ASSIGNMENT >> For the word "code", copy every line of the material that includes it.

RECORDS FOR THIS EXERCISE >>
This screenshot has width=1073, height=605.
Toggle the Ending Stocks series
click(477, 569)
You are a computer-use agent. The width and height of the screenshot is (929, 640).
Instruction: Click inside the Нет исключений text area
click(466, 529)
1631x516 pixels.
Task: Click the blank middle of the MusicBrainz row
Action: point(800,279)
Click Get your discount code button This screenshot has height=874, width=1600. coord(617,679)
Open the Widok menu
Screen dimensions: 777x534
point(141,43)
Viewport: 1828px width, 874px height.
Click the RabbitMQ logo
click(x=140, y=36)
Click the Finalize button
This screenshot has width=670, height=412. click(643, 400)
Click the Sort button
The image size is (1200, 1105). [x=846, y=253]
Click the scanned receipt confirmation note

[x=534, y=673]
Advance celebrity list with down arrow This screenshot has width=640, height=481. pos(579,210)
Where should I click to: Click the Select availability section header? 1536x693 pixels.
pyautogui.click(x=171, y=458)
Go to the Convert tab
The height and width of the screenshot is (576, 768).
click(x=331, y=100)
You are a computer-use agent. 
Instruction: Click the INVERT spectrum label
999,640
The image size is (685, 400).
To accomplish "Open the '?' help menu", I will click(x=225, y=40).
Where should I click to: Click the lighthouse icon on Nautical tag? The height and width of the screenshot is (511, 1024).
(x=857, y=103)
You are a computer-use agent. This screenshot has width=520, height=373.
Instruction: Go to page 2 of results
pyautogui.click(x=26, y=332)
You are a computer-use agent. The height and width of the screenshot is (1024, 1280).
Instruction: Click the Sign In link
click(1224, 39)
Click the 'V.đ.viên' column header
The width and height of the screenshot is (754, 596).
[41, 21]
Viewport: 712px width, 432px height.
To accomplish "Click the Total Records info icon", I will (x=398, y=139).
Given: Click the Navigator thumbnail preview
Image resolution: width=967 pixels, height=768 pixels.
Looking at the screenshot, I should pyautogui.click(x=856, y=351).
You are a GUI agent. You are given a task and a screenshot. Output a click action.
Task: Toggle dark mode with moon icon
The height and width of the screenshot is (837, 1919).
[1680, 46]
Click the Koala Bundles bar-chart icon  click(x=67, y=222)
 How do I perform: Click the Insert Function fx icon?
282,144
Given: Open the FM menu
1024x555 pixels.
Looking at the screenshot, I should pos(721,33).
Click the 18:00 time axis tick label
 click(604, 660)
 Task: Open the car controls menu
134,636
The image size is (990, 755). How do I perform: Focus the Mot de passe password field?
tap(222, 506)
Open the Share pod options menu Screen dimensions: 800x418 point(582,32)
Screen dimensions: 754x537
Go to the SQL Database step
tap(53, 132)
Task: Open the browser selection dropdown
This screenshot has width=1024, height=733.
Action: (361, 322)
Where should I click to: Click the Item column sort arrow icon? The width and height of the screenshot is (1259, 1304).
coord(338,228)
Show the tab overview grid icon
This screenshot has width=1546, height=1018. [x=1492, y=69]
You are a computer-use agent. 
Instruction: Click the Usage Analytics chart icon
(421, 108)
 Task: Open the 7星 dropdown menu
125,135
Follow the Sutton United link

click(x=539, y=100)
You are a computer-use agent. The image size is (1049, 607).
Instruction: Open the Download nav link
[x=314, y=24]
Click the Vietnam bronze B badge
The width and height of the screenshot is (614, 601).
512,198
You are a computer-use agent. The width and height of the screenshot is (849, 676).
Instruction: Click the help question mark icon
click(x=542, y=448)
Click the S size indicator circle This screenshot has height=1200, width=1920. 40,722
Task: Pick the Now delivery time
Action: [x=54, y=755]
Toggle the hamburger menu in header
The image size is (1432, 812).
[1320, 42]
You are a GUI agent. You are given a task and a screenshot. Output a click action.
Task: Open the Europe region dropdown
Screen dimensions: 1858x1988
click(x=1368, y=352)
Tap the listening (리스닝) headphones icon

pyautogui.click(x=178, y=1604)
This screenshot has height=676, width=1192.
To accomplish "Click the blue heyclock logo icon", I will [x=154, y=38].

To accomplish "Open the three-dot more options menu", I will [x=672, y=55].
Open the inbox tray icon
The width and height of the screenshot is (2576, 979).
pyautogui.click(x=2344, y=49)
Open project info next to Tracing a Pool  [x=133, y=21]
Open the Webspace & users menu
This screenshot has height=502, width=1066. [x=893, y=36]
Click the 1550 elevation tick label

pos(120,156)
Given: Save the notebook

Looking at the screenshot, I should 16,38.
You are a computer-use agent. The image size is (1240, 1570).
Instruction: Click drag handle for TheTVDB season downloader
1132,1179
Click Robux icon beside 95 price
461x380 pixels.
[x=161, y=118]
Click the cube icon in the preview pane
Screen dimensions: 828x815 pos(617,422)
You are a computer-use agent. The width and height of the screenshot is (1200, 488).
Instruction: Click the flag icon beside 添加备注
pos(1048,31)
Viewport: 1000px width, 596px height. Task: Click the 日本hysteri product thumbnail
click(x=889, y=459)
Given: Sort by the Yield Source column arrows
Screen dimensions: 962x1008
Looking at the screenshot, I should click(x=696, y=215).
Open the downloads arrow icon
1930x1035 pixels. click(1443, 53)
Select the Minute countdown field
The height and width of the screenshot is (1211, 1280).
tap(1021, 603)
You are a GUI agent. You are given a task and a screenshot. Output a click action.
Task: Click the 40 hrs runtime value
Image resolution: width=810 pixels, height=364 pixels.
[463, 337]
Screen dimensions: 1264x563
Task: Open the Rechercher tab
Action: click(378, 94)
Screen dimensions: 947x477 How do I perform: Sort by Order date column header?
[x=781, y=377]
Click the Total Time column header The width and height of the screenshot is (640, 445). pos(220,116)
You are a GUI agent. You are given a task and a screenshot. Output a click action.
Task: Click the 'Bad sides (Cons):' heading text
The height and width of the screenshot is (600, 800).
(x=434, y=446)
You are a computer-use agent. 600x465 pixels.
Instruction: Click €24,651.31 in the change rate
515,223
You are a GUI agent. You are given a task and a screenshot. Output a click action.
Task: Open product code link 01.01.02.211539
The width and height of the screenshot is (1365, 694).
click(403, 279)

RESULT FOR THIS EXERCISE >>
Click Get your discount code button This screenshot has height=874, width=1600. coord(617,679)
Task: Open product code link 01.01.02.211539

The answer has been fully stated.